On connaît la jurisprudence désormais bien établie selon laquelle, l’achat d’un mot-clé identique à la marque d’un concurrent dans le cadre d’une campagne de référencement payant, n’est pas répréhensible en soi.
C’est ainsi qu’il est devenu courant pour de nombreux opérateurs de réserver comme mot clé sur le service Google adWords la marque de leur concurrent. Bien que cette pratique permette dans les faits d’exploiter la notoriété de son concurrent, la jurisprudence estime qu’elle n’est pas en soi répréhensible.
Il n’empêche que plusieurs décisions récentes semblent vouloir revenir, ou tout au moins, limiter la portée de cette jurisprudence. C’est ainsi que la société Carré Blanc, spécialisée dans la distribution de linge de maison a attaqué la plateforme Amazon, après avoir constaté que le nom de sa marque apparaissait dans les annonces affichées par Amazon suite à sa réservation comme mot clé.
Saisi du contentieux, le tribunal judiciaire de Paris a estimé que dès lors que la marque apparaissait également dans le titre de l’annonce, le risque de confusion entre le site de Carré Blanc et le site d’Amazon, ne pouvait être écarté :
« Il s’ensuit que le titulaire d’une marque est habilité à interdire à un annonceur de faire, à partir d’un mot clé identique ou similaire à ladite marque que cet annonceur a, sans le consentement dudit titulaire, sélectionné dans le cadre d’un service de référencement sur internet, de la publicité pour des produits ou des services identiques à ceux pour lesquels ladite marque est enregistrée, lorsque ladite publicité fait usage de la marque de manière visible et ne permet pas ou permet seulement difficilement à l’internaute moyen de savoir si les produits ou les services visés par l’annonce proviennent du titulaire de la marque ou d’une entreprise économiquement liée à celui-ci, ou au contraire d’un tiers ».
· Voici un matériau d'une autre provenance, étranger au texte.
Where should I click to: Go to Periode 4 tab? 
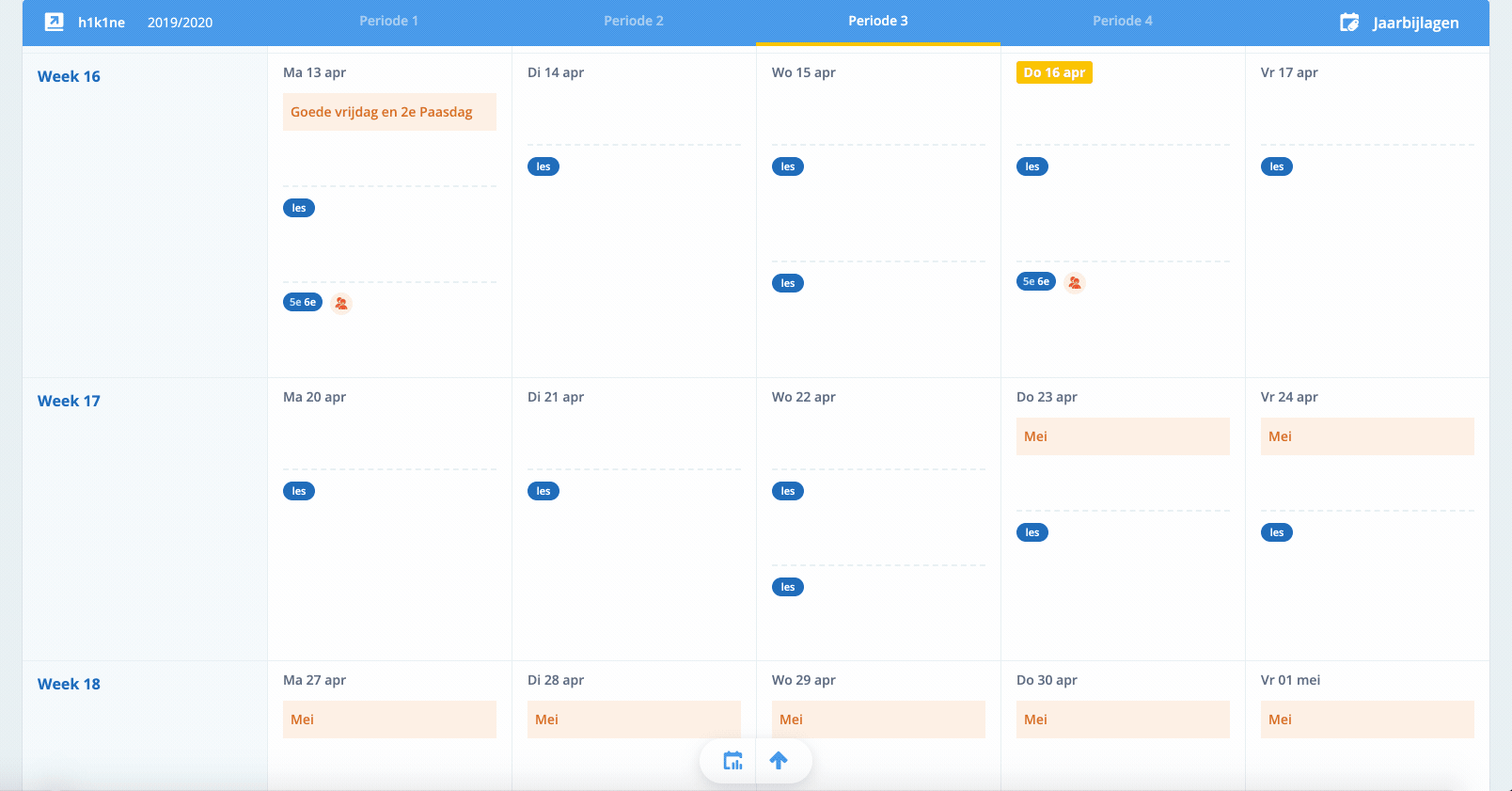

Le tribunal souligne en outre que cette pratique est d’autant plus préjudiciable, que le site d’Amazon ne proposait pas de produits Carré Blanc.
Le tribunal se voit donc contraint de rappeler que :
« le fait, pour un distributeur, d’annoncer la vente de produits d’une marque alors qu’il n’en détient pas ou en détient un nombre d’exemplaires insuffisant pour répondre à la demande normale de la clientèle, afin d’attirer cette dernière et lui proposer des produits d’une autre marque, constitue la pratique prohibée dite « de la marque d’appel».
Les annonceurs doivent donc se montrer prudents dans le choix des mots clés réservés et dans la rédaction des annonces publicitaires qu’ils diffusent sur les sites de référencement.
Décision : Tribunal judiciaire de Paris du 10 juin 2022 CARRE BLANC EXPANSION et autre / AMAZON EU et autre.